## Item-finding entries
══════
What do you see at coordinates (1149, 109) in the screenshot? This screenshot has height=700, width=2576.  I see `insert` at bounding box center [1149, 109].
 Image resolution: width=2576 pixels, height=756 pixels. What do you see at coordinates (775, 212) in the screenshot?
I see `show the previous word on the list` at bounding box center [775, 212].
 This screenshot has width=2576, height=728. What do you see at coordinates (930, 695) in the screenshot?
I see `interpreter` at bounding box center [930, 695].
══════
Locate each line in the entries above that contains the word "height", matching case exactly, and copy those lines out in full.

What do you see at coordinates (1149, 109) in the screenshot? This screenshot has height=700, width=2576.  I see `insert` at bounding box center [1149, 109].
 Image resolution: width=2576 pixels, height=756 pixels. What do you see at coordinates (775, 212) in the screenshot?
 This screenshot has width=2576, height=728. What do you see at coordinates (930, 695) in the screenshot?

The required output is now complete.